Riscrivi il testo sulla tiroide dei bambini, da "Intanto diminuiscono i" fino a "e i 13 anni." compresi, mettendo "sale arricchito di iodio" al posto di "sale iodato".

=== TESTO ===

Intanto diminuiscono i numeri relativi alla diffusione delle patologie a carico della tiroide tra i bambini. Secondo gli esperti è merito dell’alimentazione e in particolare del sale iodato sulle tavole degli italiani, grazie anche agli effetti di una legge, approvata 15 anni fa, che ne prevedeva la diffusione. Secondo il report dell’Osservatorio Nazionale per il Monitoraggio della Iodoprofilassi in Italia-OSNAMI dell’ISS, in collaborazione con gli Osservatori Regionali per la Prevenzione del Gozzo, proprio il gozzo in età scolare è scomparso. Riguarda ragazzini tra gli 11 e i 13 anni.

=== CONTENUTO DEL MATERIALE ===

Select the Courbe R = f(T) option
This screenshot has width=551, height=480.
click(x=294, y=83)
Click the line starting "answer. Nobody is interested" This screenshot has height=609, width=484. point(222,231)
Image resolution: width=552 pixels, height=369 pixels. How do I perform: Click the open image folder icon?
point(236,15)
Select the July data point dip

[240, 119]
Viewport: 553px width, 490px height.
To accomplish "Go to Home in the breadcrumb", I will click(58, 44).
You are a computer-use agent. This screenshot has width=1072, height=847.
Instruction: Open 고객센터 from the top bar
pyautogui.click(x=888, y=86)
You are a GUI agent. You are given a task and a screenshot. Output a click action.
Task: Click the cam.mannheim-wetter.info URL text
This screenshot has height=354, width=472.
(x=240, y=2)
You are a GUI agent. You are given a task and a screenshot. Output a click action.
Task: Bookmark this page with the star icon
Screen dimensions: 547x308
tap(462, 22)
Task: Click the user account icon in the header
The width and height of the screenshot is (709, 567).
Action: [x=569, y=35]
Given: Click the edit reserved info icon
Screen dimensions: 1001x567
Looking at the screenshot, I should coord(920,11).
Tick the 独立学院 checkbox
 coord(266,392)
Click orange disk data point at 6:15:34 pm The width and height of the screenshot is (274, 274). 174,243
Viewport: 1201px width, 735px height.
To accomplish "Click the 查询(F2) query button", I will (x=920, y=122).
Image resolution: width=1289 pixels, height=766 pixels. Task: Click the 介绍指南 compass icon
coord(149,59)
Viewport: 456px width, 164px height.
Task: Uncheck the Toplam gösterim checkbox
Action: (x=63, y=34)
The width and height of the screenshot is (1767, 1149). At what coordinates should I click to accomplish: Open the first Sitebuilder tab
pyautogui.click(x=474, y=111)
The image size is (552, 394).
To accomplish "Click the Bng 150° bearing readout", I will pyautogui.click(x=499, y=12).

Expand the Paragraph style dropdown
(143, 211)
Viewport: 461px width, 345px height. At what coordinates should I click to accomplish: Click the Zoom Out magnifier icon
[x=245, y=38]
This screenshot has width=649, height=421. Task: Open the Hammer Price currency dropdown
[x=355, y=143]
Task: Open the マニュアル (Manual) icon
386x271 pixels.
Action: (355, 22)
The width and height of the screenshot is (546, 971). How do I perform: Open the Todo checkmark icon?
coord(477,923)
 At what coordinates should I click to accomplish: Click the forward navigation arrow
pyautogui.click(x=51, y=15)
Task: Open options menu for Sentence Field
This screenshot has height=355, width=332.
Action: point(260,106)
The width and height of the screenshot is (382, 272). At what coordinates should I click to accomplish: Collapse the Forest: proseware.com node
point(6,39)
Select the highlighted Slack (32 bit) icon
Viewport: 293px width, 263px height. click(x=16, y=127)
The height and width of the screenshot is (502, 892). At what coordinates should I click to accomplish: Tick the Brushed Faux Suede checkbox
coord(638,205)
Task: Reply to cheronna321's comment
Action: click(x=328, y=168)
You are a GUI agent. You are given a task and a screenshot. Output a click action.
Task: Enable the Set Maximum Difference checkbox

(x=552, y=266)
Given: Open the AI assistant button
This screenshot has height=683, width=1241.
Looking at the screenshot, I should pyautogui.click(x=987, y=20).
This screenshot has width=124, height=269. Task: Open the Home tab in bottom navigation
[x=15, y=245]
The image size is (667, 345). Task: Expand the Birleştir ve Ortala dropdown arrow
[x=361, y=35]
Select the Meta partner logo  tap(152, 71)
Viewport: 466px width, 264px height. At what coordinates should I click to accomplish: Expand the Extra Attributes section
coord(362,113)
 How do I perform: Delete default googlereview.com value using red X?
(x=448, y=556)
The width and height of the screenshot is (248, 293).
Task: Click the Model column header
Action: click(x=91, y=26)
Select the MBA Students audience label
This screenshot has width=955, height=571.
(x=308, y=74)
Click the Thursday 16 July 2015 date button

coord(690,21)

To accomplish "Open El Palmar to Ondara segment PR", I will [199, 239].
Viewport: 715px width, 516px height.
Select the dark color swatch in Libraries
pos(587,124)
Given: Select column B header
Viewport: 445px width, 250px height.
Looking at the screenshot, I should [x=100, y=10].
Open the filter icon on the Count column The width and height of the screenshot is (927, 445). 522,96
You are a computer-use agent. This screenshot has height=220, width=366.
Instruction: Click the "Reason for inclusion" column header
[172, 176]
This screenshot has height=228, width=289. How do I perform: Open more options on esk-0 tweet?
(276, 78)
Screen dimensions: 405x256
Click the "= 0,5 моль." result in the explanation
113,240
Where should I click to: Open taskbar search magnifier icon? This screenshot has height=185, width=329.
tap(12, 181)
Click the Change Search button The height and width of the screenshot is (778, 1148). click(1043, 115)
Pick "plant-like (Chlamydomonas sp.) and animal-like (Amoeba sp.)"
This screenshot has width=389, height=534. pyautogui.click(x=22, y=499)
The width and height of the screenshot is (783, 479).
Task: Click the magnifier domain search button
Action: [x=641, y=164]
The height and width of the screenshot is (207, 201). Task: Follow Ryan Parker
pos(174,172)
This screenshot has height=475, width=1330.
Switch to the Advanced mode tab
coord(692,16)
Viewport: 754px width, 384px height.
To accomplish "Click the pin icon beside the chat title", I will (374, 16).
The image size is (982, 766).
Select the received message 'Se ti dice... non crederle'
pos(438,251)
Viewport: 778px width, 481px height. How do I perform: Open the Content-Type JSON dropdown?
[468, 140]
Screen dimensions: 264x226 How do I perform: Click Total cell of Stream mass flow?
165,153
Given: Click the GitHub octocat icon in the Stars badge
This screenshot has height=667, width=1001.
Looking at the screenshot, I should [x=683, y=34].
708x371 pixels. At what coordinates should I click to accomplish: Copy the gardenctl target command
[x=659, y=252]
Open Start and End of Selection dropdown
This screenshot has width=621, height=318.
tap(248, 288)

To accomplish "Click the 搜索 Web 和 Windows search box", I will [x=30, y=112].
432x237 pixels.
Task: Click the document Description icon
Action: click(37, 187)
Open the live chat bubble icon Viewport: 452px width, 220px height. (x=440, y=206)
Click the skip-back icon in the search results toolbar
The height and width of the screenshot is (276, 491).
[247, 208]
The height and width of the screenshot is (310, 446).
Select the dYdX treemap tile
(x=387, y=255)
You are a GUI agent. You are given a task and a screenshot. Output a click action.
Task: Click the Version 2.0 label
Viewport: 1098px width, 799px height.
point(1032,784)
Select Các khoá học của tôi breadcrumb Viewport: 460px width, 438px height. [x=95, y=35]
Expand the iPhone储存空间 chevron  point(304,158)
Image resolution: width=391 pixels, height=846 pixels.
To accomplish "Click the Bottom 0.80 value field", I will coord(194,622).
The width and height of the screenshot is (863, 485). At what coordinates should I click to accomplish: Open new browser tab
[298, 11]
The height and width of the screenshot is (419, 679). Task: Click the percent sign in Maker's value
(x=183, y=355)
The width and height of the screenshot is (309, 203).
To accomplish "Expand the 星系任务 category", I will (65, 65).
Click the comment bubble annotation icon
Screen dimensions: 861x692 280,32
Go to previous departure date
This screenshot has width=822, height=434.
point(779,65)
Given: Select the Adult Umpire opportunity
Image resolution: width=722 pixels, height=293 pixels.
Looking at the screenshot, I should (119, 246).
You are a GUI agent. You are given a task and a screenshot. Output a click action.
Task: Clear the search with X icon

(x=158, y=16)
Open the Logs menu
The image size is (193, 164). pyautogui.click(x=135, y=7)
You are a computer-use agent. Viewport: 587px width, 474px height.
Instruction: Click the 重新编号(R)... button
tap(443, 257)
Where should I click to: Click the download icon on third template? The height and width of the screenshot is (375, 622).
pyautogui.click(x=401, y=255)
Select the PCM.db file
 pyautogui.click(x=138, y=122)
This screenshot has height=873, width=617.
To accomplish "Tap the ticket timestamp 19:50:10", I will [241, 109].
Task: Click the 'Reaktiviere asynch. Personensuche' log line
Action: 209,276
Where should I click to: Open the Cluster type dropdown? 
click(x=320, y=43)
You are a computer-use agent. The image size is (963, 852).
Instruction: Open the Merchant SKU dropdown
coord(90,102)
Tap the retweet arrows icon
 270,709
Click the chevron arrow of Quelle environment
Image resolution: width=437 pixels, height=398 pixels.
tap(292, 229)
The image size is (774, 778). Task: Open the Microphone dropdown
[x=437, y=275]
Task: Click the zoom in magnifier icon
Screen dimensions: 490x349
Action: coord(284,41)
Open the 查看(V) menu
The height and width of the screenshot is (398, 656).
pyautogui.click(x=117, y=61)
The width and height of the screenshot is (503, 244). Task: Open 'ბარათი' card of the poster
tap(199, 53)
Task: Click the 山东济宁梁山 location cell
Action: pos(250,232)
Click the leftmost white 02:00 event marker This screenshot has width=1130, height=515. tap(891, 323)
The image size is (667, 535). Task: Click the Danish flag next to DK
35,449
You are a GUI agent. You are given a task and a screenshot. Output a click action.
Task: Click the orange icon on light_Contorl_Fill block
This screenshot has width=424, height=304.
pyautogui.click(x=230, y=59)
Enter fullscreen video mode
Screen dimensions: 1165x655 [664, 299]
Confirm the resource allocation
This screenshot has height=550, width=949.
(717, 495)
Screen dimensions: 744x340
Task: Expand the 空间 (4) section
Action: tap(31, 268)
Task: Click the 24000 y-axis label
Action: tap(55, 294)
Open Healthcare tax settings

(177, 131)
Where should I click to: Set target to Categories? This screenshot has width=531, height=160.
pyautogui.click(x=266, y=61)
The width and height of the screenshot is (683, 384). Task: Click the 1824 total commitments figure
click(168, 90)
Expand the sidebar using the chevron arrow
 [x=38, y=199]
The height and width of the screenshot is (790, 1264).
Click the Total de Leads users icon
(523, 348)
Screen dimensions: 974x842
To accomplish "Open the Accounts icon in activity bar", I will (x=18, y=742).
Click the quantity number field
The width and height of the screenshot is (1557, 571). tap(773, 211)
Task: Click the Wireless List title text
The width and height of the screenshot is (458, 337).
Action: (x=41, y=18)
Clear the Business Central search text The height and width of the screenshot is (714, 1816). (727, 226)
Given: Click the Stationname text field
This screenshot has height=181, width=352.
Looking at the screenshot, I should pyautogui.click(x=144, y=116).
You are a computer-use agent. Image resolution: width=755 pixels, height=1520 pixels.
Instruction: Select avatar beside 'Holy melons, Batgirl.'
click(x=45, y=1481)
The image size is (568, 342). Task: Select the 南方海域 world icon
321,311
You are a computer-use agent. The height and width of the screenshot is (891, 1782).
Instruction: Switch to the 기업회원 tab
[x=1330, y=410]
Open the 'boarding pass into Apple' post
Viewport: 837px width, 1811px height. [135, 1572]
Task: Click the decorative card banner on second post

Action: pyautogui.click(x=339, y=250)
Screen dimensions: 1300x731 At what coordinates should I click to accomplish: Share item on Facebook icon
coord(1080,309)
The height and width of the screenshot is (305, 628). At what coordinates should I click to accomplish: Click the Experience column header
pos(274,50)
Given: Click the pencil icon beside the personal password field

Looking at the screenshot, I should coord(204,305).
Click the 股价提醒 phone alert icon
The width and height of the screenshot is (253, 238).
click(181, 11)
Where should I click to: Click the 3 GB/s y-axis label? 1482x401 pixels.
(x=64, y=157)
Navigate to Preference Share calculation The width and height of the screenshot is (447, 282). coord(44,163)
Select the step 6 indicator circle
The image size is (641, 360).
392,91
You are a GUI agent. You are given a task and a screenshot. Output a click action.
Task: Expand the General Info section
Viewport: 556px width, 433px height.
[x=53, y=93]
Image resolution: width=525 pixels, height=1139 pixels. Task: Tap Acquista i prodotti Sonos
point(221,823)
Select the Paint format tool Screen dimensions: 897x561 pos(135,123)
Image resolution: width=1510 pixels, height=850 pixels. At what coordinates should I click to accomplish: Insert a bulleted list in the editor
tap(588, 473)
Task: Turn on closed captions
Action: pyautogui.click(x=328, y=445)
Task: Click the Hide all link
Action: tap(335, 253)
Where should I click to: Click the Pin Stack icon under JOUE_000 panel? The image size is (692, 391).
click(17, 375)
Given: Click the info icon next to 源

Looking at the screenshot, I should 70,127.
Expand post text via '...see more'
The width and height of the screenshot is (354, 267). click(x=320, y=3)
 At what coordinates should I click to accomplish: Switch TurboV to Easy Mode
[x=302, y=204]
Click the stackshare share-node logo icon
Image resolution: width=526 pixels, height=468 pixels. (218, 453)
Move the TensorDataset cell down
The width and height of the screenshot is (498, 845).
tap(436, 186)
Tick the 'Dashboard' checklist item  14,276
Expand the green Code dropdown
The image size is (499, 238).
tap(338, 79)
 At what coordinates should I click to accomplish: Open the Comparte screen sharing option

===

_RISPOSTA_
Intanto diminuiscono i numeri relativi alla diffusione delle patologie a carico della tiroide tra i bambini. Secondo gli esperti è merito dell’alimentazione e in particolare del sale arricchito di iodio sulle tavole degli italiani, grazie anche agli effetti di una legge, approvata 15 anni fa, che ne prevedeva la diffusione. Secondo il report dell’Osservatorio Nazionale per il Monitoraggio della Iodoprofilassi in Italia-OSNAMI dell’ISS, in collaborazione con gli Osservatori Regionali per la Prevenzione del Gozzo, proprio il gozzo in età scolare è scomparso. Riguarda ragazzini tra gli 11 e i 13 anni.